Fracture Blisters: Symptoms, Causes, and Treatment Options
Imagine you’re in the emergency room, your ankle throbbing after a bad fall. The doctor confirms it: you’ve broken a bone. But then, a few days later, you notice something strange—blisters forming on your skin, right over the fracture site. You’re confused, maybe even a little worried. What are these blisters, and why are they there?
(A Proximal Leg Fracture with Fracture Blister developed over it)

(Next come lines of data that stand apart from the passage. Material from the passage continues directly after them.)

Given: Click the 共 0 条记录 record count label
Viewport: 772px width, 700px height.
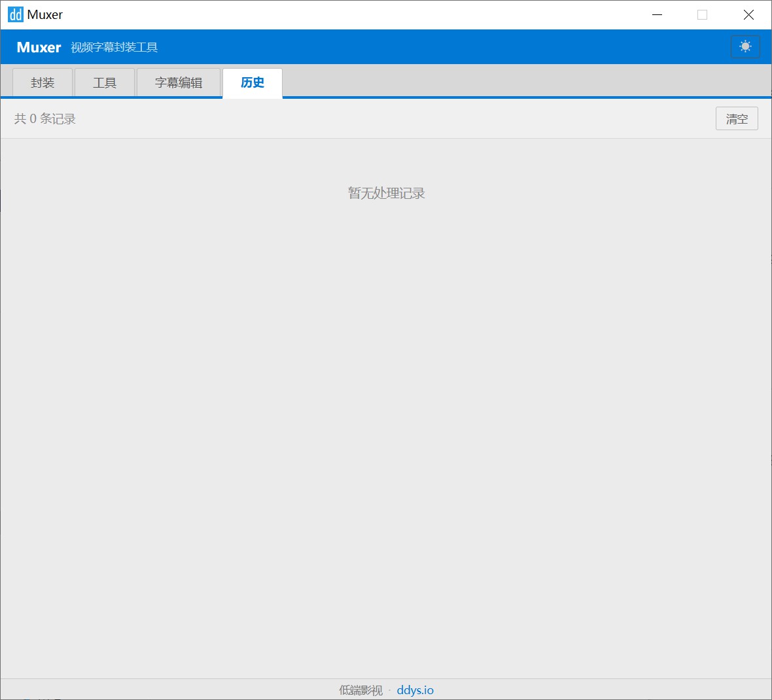Looking at the screenshot, I should pos(45,118).
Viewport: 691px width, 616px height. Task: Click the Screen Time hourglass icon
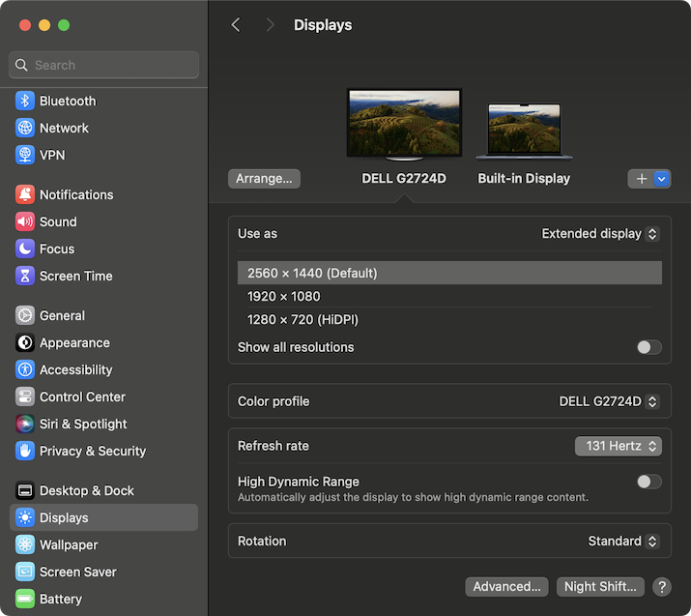coord(25,276)
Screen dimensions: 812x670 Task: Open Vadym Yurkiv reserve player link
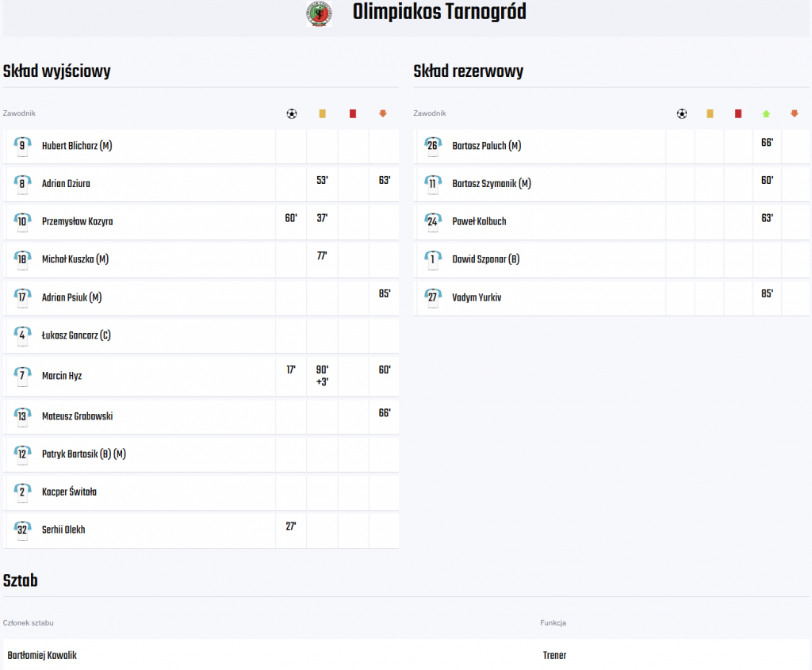[477, 297]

What Are Fracture Blisters?
Fracture blisters are fluid-filled vesicles or bullae that
form on the skin overlying a fractured bone. They are a sign of significant
soft-tissue injury and occur in approximately 2.9% of all fractures requiring
hospitalization (Verywell Health). These blisters are most commonly seen in
areas where the skin adheres tightly to the bone with little subcutaneous fat,
such as the ankle, wrist, elbow, foot, and distal tibia. They resemble
second-degree burns in appearance but are caused by mechanical trauma rather
than heat.
Fracture blisters can be single or multiple and may appear
directly over the fracture or at a distance, depending on the injury’s impact
on surrounding tissues. They are more likely to occur in high-energy injuries,
such as motor vehicle accidents or falls from significant heights, but can also
develop in low-energy trauma, like a moderate ankle sprain, in up to 25% of
cases.
Pathophysiology: How Do Fracture Blisters Form?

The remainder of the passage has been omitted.